- WHAT YOU SHOULD DO
Filter the data for "widget" and copy matching lines.

^^^^^^^^

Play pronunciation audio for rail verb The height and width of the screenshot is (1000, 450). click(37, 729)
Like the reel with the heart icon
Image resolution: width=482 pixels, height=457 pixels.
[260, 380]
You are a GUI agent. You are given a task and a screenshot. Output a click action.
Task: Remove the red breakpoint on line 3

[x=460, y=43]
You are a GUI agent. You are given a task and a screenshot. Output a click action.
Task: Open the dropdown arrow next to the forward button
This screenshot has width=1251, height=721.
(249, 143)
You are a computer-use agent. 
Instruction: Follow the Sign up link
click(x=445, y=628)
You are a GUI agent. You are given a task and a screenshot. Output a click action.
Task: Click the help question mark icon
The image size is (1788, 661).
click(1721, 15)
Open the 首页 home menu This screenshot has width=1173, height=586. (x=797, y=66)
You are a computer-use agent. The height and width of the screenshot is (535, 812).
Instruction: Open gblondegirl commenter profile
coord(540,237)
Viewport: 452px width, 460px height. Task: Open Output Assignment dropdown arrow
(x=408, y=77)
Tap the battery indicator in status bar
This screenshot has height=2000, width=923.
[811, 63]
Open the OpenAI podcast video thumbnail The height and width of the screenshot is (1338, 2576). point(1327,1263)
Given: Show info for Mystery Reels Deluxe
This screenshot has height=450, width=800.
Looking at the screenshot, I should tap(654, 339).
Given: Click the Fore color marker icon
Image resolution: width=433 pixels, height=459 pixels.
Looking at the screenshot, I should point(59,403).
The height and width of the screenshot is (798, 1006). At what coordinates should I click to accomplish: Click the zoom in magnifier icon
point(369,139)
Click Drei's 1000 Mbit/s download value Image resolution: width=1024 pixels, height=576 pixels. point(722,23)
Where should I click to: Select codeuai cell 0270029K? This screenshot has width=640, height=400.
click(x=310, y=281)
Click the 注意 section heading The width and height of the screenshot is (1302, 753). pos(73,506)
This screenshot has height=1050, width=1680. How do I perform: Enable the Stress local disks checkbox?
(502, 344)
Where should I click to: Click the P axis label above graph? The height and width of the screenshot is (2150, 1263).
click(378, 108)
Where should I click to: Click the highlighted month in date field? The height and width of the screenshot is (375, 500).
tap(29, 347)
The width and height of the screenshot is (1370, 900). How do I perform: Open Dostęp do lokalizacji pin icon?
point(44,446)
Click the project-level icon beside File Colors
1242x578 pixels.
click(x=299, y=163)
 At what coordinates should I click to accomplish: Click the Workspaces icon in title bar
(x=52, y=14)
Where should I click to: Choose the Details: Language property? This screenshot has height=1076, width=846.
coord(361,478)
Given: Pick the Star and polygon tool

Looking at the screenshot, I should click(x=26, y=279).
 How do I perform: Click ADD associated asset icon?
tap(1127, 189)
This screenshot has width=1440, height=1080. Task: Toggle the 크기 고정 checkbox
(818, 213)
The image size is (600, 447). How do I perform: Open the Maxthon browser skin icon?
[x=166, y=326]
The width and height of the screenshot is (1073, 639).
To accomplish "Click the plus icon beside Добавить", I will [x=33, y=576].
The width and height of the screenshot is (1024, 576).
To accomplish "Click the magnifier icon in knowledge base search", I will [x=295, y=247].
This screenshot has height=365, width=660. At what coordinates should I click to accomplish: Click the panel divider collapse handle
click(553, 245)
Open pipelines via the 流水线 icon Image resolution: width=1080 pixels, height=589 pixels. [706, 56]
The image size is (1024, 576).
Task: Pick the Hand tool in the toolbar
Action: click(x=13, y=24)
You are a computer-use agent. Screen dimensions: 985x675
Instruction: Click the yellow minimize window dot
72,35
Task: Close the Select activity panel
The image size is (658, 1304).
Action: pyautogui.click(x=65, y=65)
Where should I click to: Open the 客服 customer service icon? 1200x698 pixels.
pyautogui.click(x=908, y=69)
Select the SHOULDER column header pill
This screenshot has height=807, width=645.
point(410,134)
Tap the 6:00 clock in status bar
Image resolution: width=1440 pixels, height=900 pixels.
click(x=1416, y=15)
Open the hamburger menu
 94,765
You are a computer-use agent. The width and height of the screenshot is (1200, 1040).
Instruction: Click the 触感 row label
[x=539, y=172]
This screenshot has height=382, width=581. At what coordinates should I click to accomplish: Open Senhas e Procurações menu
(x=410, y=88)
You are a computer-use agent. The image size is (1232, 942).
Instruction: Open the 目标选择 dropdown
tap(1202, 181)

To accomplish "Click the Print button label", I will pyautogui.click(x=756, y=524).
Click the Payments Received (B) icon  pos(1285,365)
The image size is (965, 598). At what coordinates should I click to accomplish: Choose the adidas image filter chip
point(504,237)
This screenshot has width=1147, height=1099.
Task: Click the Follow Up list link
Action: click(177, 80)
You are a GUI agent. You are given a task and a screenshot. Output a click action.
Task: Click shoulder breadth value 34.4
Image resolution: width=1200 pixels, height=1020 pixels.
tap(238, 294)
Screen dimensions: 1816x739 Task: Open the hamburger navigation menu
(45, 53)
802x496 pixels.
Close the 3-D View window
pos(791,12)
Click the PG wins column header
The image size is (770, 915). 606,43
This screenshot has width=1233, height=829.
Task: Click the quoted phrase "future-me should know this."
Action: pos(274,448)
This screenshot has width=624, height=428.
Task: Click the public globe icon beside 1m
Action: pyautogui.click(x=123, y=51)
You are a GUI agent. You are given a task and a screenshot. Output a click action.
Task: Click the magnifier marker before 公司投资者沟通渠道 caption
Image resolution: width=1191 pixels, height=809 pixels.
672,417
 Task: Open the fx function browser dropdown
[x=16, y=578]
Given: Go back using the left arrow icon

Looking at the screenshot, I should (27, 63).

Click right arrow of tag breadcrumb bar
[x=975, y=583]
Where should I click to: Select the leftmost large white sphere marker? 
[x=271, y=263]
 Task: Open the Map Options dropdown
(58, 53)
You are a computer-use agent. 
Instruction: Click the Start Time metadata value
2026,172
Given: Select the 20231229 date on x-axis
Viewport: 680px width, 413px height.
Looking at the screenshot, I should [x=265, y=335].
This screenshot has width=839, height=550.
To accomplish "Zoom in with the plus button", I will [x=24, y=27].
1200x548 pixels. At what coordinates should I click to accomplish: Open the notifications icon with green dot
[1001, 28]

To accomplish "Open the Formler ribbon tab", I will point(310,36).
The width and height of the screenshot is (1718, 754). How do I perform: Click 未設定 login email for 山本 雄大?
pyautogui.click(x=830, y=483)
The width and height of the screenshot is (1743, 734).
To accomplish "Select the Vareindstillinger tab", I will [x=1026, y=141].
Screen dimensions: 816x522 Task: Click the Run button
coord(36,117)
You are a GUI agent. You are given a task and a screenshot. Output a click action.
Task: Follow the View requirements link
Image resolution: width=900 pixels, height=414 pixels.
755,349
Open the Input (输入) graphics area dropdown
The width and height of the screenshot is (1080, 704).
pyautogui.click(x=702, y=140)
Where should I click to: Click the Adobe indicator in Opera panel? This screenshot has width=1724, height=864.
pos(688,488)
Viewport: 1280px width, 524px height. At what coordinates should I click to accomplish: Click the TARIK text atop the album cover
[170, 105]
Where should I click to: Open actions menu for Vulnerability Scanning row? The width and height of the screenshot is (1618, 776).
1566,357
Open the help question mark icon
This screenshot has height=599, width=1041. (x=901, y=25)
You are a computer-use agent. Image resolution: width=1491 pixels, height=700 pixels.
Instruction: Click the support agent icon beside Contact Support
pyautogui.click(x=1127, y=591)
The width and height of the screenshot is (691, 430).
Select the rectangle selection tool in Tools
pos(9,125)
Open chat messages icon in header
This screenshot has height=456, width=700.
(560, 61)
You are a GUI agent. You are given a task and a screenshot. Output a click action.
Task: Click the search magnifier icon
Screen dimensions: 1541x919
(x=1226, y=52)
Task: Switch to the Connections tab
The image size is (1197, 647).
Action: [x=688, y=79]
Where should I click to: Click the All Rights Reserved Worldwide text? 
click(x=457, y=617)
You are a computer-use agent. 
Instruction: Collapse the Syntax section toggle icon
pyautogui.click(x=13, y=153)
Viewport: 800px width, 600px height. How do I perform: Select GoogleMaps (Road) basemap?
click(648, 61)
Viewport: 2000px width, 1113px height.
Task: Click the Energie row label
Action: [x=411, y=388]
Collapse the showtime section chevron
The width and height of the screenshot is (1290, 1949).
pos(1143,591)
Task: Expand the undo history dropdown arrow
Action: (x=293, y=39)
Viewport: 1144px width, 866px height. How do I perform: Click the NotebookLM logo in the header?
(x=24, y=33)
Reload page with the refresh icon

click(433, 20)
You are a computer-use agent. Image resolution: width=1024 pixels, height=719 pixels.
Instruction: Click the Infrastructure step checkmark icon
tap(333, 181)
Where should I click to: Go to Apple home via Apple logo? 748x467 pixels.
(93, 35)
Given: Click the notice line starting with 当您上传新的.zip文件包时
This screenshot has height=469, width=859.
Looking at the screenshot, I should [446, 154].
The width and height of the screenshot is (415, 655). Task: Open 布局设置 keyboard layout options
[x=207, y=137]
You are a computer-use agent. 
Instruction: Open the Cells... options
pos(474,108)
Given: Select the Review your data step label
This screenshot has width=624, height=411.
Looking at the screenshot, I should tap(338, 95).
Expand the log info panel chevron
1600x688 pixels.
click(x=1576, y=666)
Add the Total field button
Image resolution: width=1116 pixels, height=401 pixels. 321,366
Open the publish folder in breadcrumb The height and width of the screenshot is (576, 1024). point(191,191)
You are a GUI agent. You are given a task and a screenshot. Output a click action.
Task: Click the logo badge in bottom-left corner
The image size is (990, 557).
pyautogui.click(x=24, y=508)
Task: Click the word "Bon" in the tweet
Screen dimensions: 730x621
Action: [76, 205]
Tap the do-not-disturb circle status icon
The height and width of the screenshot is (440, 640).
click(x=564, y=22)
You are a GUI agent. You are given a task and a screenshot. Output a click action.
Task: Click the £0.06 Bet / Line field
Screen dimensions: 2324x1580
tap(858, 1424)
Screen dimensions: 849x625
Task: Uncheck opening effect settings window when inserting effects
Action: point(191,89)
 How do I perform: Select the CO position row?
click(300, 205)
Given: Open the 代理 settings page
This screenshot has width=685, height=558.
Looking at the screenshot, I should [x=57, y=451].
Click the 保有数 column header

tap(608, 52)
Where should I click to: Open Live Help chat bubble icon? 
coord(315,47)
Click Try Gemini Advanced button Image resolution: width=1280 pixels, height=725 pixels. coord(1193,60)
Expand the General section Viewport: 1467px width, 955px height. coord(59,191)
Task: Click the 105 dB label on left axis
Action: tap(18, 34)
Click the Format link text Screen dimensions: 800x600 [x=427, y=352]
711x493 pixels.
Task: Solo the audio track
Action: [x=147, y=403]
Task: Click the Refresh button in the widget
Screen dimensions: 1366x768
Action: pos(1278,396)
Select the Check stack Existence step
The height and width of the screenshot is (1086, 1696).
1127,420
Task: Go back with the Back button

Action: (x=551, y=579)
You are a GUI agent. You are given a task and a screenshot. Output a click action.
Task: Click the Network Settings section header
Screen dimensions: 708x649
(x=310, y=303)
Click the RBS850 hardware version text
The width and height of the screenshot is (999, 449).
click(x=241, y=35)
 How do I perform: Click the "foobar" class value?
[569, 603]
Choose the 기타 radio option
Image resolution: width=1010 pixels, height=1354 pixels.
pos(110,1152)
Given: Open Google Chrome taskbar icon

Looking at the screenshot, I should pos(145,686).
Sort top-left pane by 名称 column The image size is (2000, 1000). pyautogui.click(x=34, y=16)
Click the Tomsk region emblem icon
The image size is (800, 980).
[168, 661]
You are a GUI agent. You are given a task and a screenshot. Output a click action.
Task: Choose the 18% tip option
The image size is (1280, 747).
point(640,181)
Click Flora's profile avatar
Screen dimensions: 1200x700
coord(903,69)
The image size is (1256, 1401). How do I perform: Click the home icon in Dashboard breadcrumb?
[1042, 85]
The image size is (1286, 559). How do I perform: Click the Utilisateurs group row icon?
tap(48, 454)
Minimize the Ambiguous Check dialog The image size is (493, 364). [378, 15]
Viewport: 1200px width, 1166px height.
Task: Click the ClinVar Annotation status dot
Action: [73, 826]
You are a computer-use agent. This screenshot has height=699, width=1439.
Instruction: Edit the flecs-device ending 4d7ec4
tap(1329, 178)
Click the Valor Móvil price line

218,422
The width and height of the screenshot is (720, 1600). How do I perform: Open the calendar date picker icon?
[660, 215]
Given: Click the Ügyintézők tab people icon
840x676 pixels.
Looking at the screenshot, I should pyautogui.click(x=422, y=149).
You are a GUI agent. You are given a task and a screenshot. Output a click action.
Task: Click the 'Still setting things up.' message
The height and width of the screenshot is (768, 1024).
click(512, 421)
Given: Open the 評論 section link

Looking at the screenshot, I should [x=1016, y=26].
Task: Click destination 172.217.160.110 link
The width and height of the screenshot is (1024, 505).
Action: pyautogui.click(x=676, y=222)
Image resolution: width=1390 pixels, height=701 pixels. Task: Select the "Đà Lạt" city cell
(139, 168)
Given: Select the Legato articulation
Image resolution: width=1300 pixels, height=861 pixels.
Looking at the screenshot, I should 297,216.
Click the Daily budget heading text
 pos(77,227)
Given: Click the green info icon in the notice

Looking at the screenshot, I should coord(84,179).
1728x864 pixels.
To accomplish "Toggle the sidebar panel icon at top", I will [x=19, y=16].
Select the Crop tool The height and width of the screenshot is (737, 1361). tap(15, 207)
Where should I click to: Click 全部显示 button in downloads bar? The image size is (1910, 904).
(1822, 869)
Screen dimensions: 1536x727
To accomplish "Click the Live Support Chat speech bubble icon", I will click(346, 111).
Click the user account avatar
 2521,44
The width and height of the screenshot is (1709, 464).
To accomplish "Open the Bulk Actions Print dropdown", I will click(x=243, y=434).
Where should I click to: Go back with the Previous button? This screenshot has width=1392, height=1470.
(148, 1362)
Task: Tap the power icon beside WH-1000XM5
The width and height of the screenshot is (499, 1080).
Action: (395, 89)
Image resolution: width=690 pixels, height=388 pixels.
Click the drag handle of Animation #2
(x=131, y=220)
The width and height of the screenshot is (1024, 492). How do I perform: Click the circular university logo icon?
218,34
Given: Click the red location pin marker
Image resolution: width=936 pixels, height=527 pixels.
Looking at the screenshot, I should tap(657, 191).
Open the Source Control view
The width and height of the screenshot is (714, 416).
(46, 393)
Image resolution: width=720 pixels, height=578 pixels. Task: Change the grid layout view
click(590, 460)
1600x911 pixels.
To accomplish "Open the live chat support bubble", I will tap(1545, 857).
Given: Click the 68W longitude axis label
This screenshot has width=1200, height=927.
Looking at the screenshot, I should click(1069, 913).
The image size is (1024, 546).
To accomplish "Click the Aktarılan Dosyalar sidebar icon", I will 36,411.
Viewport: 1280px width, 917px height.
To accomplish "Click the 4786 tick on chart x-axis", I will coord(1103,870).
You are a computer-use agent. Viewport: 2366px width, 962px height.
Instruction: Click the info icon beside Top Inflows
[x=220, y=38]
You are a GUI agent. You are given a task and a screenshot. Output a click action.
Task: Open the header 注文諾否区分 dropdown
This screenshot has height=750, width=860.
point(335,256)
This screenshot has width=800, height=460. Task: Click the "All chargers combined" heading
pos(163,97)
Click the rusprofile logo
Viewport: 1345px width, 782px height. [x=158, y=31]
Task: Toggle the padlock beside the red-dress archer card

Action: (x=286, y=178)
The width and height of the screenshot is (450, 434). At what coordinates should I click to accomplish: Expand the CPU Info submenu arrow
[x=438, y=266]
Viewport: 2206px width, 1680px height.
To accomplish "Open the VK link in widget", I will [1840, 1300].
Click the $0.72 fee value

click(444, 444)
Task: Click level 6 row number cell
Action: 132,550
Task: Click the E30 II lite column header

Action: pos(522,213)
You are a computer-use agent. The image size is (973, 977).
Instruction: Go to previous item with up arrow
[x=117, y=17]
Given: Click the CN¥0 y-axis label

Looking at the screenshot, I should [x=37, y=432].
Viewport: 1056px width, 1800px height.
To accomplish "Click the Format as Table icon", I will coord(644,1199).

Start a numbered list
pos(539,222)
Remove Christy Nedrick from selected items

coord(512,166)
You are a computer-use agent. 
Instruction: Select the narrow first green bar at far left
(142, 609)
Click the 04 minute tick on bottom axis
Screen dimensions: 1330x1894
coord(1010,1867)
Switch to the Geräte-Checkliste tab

^^^^^^^^

- RESULT
Task: Click the Refresh button in the widget
To accomplish "Open the VK link in widget", I will [1840, 1300].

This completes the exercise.